SeqURE - a new copy-capture based method for sequencing of unknown Retroposition events.

Mob DNA 2020 Dec 14;11(1):33. Epub 2020 Dec 14.

Shemyakin-Ovchinnikov Institute of Bioorganic Chemistry, Moscow, Russia.

Background: Retroelements (REs) occupy a significant part of all eukaryotic genomes including humans. The majority of retroelements in the human genome are inactive and unable to retrotranspose. Dozens of active copies are repressed in most normal tissues by various cellular mechanisms. These copies can become active in normal germline and brain tissues or in cancer, leading to new retroposition events. The consequences of such events and their role in normal cell functioning and carcinogenesis are not yet fully understood. If new insertions occur in a small portion of cells they can be found only with the use of specific methods based on RE enrichment and high-throughput sequencing. The downside of the high sensitivity of such methods is the presence of various artifacts imitating real insertions, which in many cases cannot be validated due to lack of the initial template DNA. For this reason, adequate assessment of rare (< 1%) subclonal cancer specific RE insertions is complicated.
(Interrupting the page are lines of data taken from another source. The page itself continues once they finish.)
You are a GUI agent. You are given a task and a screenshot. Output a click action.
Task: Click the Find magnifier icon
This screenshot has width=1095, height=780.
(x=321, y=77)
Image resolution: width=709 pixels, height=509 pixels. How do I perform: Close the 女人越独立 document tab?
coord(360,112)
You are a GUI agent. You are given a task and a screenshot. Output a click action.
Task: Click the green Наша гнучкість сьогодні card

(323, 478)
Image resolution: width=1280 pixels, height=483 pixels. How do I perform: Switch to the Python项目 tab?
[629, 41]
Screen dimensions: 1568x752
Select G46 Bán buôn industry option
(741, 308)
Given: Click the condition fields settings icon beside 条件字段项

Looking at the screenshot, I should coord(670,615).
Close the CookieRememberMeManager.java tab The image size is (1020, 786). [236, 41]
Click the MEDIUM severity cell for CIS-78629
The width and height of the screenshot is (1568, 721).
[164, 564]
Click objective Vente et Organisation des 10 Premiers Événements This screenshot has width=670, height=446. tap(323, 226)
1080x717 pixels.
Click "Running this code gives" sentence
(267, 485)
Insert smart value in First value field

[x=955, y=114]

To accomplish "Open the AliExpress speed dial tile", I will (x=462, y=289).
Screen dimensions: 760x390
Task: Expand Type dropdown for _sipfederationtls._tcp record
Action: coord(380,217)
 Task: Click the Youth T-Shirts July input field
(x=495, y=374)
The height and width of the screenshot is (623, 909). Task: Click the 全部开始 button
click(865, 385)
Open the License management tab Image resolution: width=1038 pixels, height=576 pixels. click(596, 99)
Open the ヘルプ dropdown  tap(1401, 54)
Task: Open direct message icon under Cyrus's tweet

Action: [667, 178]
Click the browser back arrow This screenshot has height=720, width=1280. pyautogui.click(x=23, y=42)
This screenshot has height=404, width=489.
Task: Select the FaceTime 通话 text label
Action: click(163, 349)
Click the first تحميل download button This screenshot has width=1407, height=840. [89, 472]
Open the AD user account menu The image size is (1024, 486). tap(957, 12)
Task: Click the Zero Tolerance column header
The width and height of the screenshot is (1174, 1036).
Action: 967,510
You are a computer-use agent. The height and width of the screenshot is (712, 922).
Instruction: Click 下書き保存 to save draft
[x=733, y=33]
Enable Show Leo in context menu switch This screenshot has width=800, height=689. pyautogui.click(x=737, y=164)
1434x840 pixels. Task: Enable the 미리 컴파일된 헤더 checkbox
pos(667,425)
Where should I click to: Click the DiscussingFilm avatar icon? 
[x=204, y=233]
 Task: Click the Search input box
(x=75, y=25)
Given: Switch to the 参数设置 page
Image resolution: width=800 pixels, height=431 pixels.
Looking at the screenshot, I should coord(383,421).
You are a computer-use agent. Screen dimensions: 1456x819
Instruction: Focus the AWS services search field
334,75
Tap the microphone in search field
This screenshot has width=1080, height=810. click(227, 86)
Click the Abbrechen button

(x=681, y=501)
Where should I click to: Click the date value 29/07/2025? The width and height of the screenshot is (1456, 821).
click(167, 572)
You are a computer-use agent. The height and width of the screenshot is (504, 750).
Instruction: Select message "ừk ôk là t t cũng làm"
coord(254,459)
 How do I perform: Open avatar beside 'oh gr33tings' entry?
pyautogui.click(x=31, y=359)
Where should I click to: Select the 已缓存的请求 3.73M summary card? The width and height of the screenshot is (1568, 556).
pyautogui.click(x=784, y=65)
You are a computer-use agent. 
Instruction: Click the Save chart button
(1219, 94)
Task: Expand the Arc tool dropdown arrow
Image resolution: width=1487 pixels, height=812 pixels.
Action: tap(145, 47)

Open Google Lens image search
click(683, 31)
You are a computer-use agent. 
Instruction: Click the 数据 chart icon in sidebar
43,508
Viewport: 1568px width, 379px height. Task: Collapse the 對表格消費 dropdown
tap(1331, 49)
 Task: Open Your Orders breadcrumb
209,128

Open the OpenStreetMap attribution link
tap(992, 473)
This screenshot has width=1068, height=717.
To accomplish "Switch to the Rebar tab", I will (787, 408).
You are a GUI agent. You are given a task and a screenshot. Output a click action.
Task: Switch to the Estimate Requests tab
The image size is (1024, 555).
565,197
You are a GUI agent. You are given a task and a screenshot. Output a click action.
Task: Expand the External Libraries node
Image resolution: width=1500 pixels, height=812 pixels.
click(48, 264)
Results: Here we describe a new copy-capture technique which we implemented in a method called SeqURE for Sequencing Unknown of Retroposition Events that allows for efficient and reliable identification of new genomic RE insertions. The method is based on the capture of copies of target molecules (copy-capture), selective amplification and sequencing of genomic regions adjacent to active RE insertions from both sides. Importantly, the template genomic DNA remains intact and can be used for validation experiments. In addition, we applied a novel system for testing method sensitivity and precisely showed the ability of the developed method to reliably detect insertions present in 1 out of 100 cells and a substantial portion of insertions present in 1 out of 1000 cells. Using advantages of the method we showed the absence of somatic Alu insertions in colorectal cancer samples bearing tumor-specific L1HS insertions.

Conclusions: This study presents the first description and implementation of the copy-capture technique and provides the first methodological basis for the quantitative assessment of RE insertions present in a small portion of cells.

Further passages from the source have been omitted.